» **INSTRUCTIONS TO FOLLOW**
Reproduce each record exactly, leaving out no line.

***** DATA SECTION *****

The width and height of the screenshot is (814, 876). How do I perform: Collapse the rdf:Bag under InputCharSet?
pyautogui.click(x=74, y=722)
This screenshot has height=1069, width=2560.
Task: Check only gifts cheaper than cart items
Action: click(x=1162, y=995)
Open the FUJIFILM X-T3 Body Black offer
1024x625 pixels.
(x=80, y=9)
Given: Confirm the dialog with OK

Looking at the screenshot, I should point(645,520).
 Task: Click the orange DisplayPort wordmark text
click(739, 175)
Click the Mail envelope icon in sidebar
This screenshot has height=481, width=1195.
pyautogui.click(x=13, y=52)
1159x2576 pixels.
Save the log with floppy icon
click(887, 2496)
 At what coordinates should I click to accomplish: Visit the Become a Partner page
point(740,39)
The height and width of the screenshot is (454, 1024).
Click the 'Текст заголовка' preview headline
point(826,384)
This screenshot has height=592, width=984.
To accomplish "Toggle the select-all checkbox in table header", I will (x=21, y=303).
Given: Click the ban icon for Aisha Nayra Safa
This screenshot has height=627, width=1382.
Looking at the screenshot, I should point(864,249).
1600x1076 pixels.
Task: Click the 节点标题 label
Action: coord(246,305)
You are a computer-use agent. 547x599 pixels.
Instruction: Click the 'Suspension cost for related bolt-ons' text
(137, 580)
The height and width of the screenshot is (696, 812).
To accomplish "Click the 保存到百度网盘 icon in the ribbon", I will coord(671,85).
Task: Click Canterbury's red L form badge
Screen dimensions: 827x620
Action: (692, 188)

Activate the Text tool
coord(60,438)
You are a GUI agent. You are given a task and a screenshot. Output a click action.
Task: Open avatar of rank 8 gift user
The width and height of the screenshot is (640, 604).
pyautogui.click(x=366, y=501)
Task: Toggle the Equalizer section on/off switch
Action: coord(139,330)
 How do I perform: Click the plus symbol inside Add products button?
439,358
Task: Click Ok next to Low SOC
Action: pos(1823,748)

*****

» **THE COMPLETED TASK**
The width and height of the screenshot is (814, 876). How do I perform: Collapse the rdf:Bag under InputCharSet?
pyautogui.click(x=74, y=722)
This screenshot has height=1069, width=2560.
Task: Check only gifts cheaper than cart items
Action: click(x=1162, y=995)
Open the FUJIFILM X-T3 Body Black offer
1024x625 pixels.
(x=80, y=9)
Given: Confirm the dialog with OK

Looking at the screenshot, I should point(645,520).
 Task: Click the orange DisplayPort wordmark text
click(739, 175)
Click the Mail envelope icon in sidebar
This screenshot has height=481, width=1195.
pyautogui.click(x=13, y=52)
1159x2576 pixels.
Save the log with floppy icon
click(887, 2496)
 At what coordinates should I click to accomplish: Visit the Become a Partner page
point(740,39)
The height and width of the screenshot is (454, 1024).
Click the 'Текст заголовка' preview headline
point(826,384)
This screenshot has height=592, width=984.
To accomplish "Toggle the select-all checkbox in table header", I will (x=21, y=303).
Given: Click the ban icon for Aisha Nayra Safa
This screenshot has height=627, width=1382.
Looking at the screenshot, I should point(864,249).
1600x1076 pixels.
Task: Click the 节点标题 label
Action: coord(246,305)
You are a computer-use agent. 547x599 pixels.
Instruction: Click the 'Suspension cost for related bolt-ons' text
(137, 580)
The height and width of the screenshot is (696, 812).
To accomplish "Click the 保存到百度网盘 icon in the ribbon", I will coord(671,85).
Task: Click Canterbury's red L form badge
Screen dimensions: 827x620
Action: (692, 188)

Activate the Text tool
coord(60,438)
You are a GUI agent. You are given a task and a screenshot. Output a click action.
Task: Open avatar of rank 8 gift user
The width and height of the screenshot is (640, 604).
pyautogui.click(x=366, y=501)
Task: Toggle the Equalizer section on/off switch
Action: coord(139,330)
 How do I perform: Click the plus symbol inside Add products button?
439,358
Task: Click Ok next to Low SOC
Action: pos(1823,748)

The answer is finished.